To do
Filter the entries and keep only the lines where the string "will" appears.

Stored dataset items
• • • • • • •
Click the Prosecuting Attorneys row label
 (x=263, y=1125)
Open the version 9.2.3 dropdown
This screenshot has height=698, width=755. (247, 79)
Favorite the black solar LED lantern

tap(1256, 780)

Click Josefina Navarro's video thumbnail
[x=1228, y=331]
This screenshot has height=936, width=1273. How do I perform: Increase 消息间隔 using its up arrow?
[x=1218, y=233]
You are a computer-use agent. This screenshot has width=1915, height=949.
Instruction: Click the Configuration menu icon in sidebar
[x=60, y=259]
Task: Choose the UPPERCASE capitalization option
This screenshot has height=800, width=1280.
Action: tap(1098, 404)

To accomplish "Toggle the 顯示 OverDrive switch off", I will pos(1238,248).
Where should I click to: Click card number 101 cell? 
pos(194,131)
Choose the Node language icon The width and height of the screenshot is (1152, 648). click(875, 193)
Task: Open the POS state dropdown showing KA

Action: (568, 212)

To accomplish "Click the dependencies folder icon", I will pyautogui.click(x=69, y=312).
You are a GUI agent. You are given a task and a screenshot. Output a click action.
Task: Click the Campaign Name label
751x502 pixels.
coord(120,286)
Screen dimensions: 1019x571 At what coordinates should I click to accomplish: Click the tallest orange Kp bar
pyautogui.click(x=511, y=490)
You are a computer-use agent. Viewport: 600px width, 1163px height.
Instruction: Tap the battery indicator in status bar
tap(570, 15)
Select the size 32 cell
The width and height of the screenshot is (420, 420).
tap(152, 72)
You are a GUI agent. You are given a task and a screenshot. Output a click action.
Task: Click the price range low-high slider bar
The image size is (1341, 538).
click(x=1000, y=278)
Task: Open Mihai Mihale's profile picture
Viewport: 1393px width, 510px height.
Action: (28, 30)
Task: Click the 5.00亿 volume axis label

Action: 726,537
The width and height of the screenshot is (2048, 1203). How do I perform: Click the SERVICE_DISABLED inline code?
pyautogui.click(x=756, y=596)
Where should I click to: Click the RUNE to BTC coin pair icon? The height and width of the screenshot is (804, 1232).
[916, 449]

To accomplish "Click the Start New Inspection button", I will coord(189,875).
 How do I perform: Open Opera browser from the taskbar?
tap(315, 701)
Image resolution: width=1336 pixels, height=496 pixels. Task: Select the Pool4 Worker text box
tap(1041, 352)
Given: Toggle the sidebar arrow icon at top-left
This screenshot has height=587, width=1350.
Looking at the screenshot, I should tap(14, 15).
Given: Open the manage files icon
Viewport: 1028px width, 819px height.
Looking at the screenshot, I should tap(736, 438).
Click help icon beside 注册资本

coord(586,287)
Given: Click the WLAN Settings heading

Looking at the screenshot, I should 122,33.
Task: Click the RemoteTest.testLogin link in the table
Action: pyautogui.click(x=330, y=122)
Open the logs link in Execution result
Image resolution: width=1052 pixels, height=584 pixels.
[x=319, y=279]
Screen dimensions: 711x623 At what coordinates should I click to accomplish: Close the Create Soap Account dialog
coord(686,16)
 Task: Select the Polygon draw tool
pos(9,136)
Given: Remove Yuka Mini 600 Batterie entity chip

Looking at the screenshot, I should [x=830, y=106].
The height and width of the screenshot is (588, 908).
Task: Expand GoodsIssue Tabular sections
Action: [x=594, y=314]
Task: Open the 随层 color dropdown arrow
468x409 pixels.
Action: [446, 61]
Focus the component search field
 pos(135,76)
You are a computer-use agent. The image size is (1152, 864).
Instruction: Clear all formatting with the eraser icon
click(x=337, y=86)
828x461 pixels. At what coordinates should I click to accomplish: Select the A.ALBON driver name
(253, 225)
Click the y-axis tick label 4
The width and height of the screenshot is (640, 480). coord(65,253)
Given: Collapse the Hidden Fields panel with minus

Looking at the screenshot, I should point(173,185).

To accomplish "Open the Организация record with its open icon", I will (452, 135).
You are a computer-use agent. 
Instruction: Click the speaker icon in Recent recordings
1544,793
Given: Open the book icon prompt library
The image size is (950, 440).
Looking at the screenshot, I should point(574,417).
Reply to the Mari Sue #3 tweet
• • • • • • •
Exercise response
To accomplish "Toggle the 顯示 OverDrive switch off", I will pos(1238,248).
To accomplish "Click the dependencies folder icon", I will pyautogui.click(x=69, y=312).
To accomplish "Click the Start New Inspection button", I will coord(189,875).
To accomplish "Open the Организация record with its open icon", I will (452, 135).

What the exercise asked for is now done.